In poche settimane – scrive l’associazione – più di 43mila persone hanno già firmato la petizione di Greenpeace per chiedere una radicale revisione della strategia energetica basata sull’estrazione di petrolio e gas dai fondali marini (per firmare la petizione clicca qui).

Greenpeace ricorda che soltanto fra il 3 e il 12 giugno il Ministero dell’Ambiente ha autorizzato 11 progetti di prospezione di idrocarburi in mare con la tecnica dell’airgun. L’area concessa ai petrolieri copre tutto l’Adriatico e parte significativa dello Ionio. Nelle settimane precedenti un’altra serie di autorizzazioni aveva aperto la strada a un nuovo pozzo di ricerca, dieci pozzi di estrazione e all’installazione di una piattaforma a soli sei chilometri dalle coste abruzzesi.

L’assalto ai mari italiani prosegue poi nel Canale di Sicilia, dove stanno per sorgere due nuove piattaforme e dove sono state autorizzate altre prospezioni con gli airgun.

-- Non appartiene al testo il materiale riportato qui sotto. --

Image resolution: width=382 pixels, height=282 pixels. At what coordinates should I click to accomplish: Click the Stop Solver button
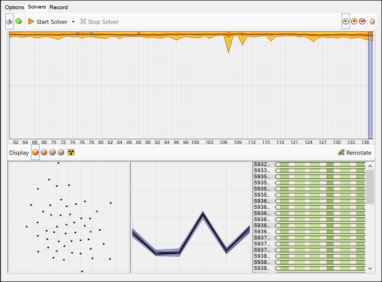(99, 22)
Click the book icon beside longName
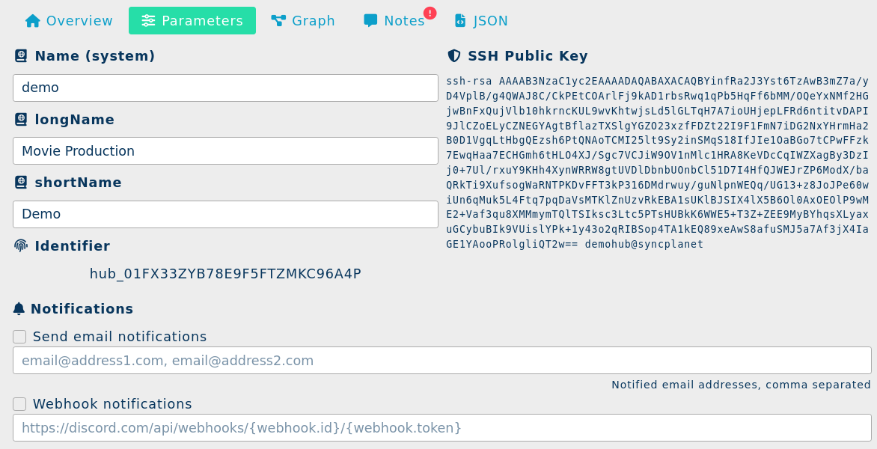 21,119
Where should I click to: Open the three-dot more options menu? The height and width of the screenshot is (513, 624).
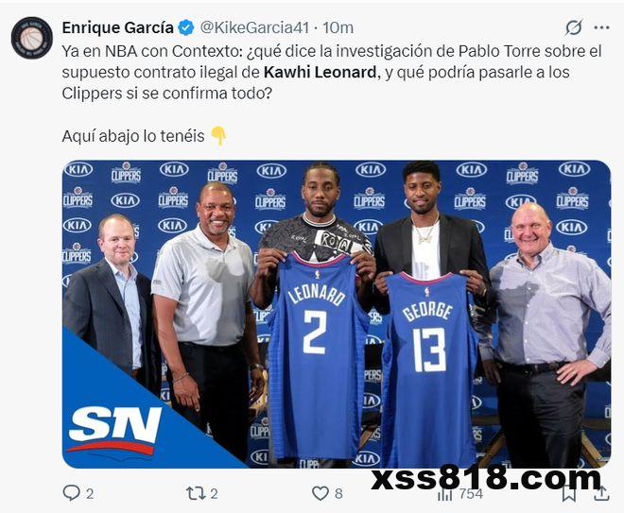(601, 27)
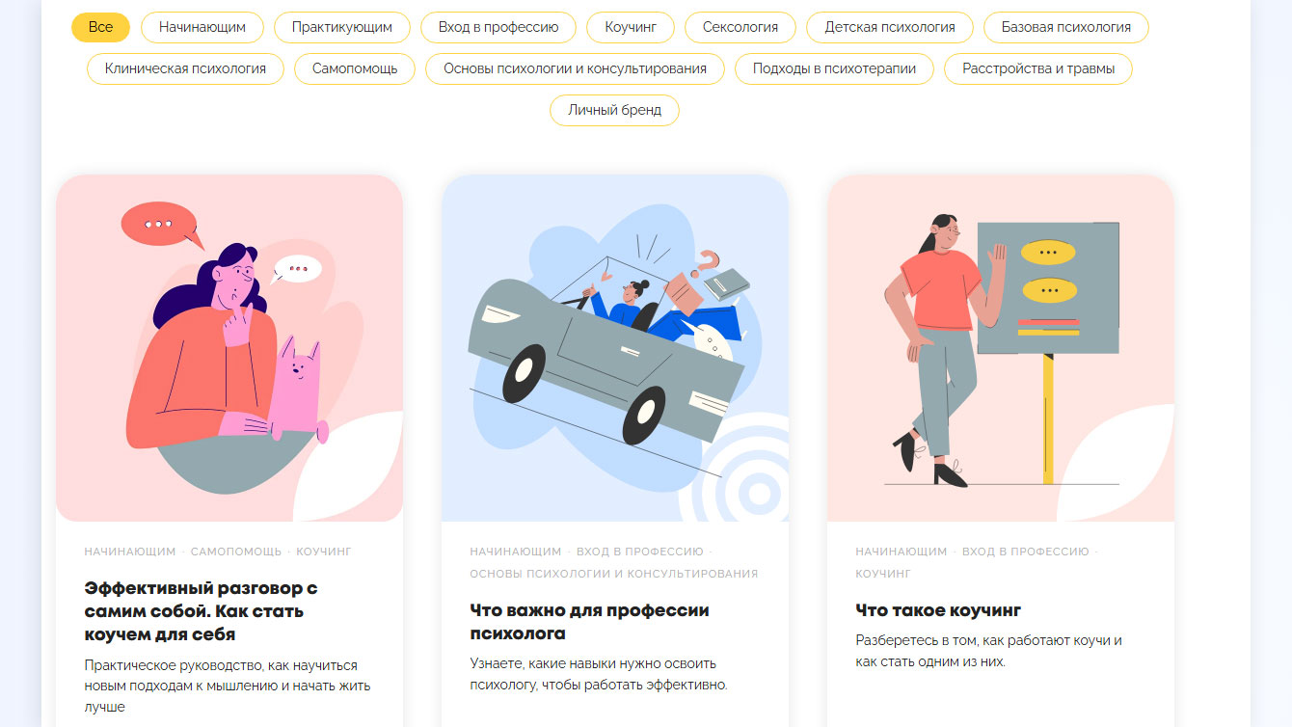
Task: Open the woman at signboard illustration
Action: (1001, 348)
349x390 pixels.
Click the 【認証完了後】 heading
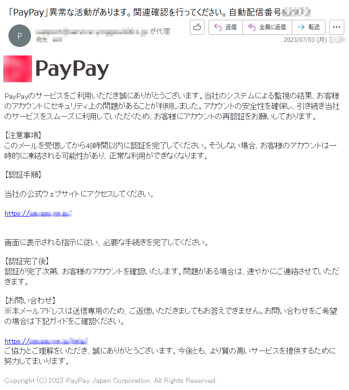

Secondo le stime del ministero per lo Sviluppo Economico – argomenta l’associazione – le riserve certe di petrolio sotto i nostri fondali equivalgono a meno di due mesi di consumi nazionali. Riempire i nostri mari di trivelle, dunque, non ridurrebbe la dipendenza energetica dell’Italia dall’estero e inoltre questo petrolio o gas sarebbe messo sul mercato internazionale e non consumato direttamente entro confine.

Il Governo Renzi cambi strategia e le Regioni e i governi locali si oppongano con ogni mezzo a loro disposizione alla petrolizzazione dei mari italiani: ne va dei nostri ecosistemi, del turismo, della pesca, della salute delle comunità costiere e di noi tutti”, ha dichiarato Andrea Boraschicampagna Energia e Clima di Greenpeace Italia.